Exercise prompt. Print the line containing "Where should I" and all lines after it, unchanged, through the end of the data. Leave the pictures out.
════════════════════
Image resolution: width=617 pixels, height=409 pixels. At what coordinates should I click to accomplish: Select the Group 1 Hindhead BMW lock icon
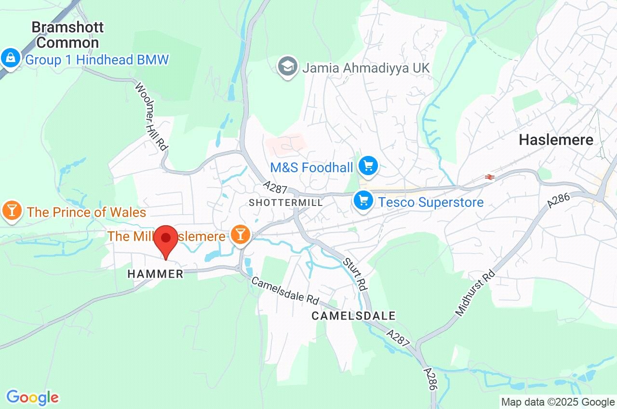click(x=10, y=59)
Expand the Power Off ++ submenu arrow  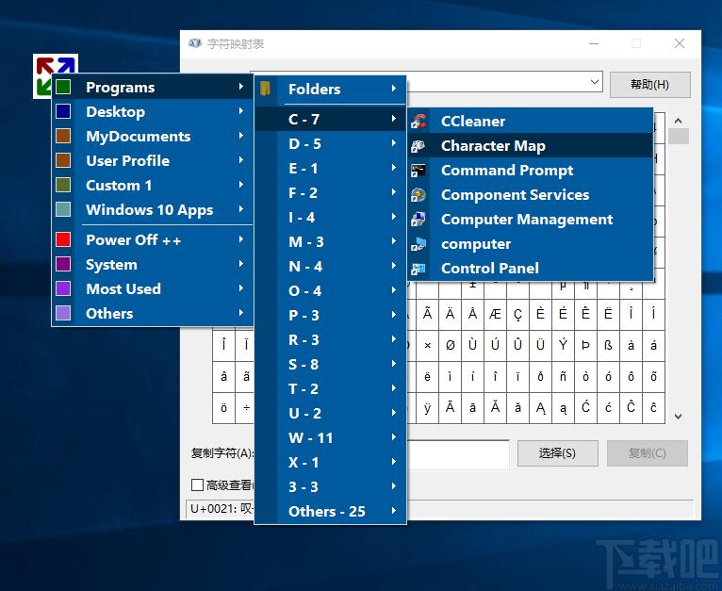tap(241, 239)
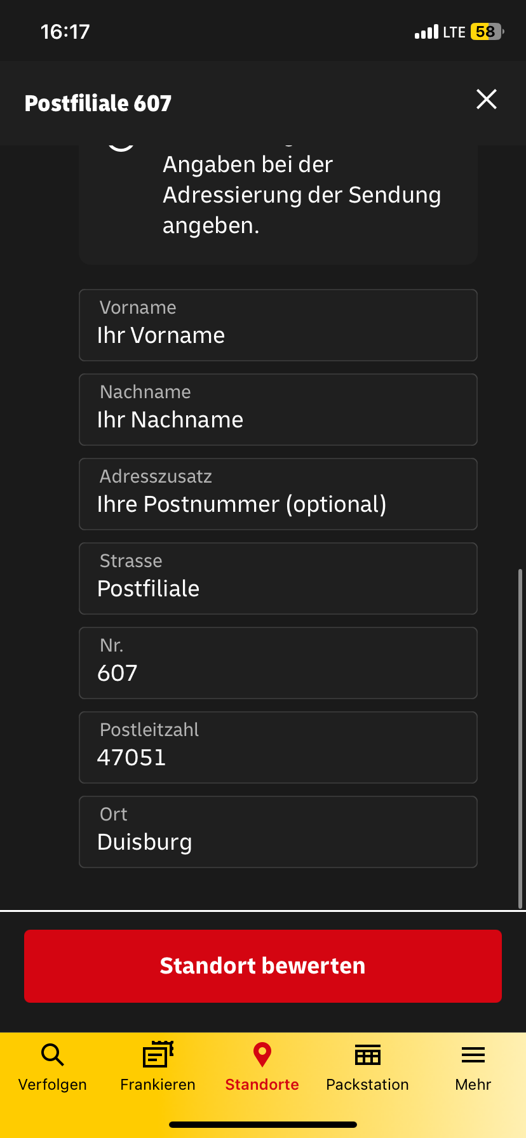Tap the LTE signal strength indicator
The height and width of the screenshot is (1138, 526).
(x=426, y=32)
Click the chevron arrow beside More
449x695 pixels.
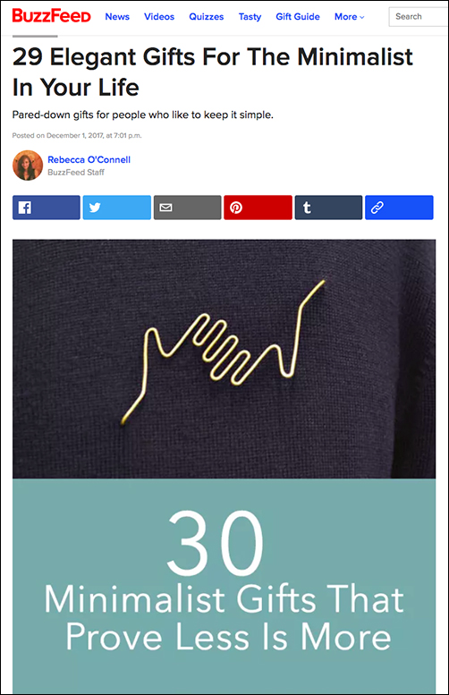[361, 17]
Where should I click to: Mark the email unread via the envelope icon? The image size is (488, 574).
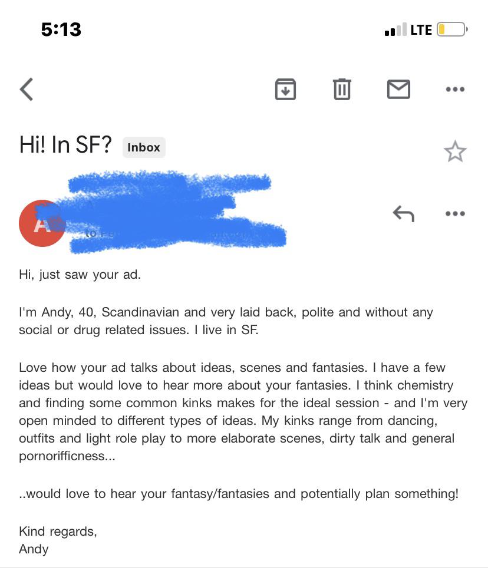(x=398, y=89)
════════════════════
Answer to this problem.
Where should I click to: Mark the email unread via the envelope icon? The image size is (488, 574).
(x=398, y=89)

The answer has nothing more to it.